After Jewish Canadian Billionaire Owners Death, Succession Doubts Cloud Apotex Future

None of Barry Shermans four adult children interested in running Canadian drugmaker

Honey and Barry Sherman, Chairman and CEO of Apotex Inc., are shown at the annual United Jewish Appeal (UJA) fundraiser in Toronto, Ontario, Canada, August 24, 2010.
The Globe and Mail/Janice Pinto/via REUTERS

Canadian pharmaceuticals billionaire Barry Sherman failed to implement a succession plan at his Apotex business before his death last week, two business associates told Reuters, potentially leaving it vulnerable to takeover approaches.

The bodies of Sherman, 75, and his wife Honey, 70, were found in their Toronto mansion last week and their deaths are under investigation by Torontos homicide squad. A memorial service was held Thursday.

Sherman had always resisted approaches from trade buyers and never wanted to take the generic drugmaker public, the associates said, preferring to keep control and not involve outside shareholders.

Despite stepping down as chief executive in 2012, the self-confessed workaholic continued to work seven-day weeks and 12-hour days. None of Shermans four children was interested in running the business and only one had worked at the company, the associates said. Shermans son Jonathon, who has a degree in industrial engineering from Columbia University, took at job at the firm after graduating but quit after less than a year.

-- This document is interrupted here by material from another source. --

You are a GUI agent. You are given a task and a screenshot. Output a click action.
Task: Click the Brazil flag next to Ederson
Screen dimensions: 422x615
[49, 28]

In an email response, Apotex said it had implemented a succession plan when Sherman relinquished the CEO role, with vice chairman Jack Kay succeeding him in 2012 before Jeremy Desai took the helm in 2014. From that point on until his tragic death, Dr. Sherman was no longer involved in day-to-day operations at Apotex, rather focused on some specific aspects of the business, it said.

Sherman founded Apotex in 1974 and expanded it through a strategy of launching hundreds of lawsuits against competitors to overturn patent protection for their drugs. Apotex would then manufacture cheaper identical products that did not carry a brand name. The company now employs more than 10,000 worldwide with annual sales exceeding C$2 billion ($1.6 billion).

Barry Sherman posing for a photo earlier in his career at the family company he established in the 1970s, Apotex.
Andrew Caballero-Reynold/AFP/Apotex

The associates said no formal sales process is under way. Any approach would come as the worlds biggest generic drug companies are grappling with declining drug prices and intensifying competition. Any potential buyer would also require an appetite for litigation, the associates said, since Apotex is regularly involved in legal actions over patents.

Israels Teva Pharmaceuticals, the worlds biggest maker of generic drugs, is currently in a legal dispute with Apotex over allegations a former Teva executive shared trade secrets with Apotex CEO Jeremy Desai. A Teva spokeswoman in Israel had no immediate comment when asked about any takeover plans or the status of its legal case against Apotex.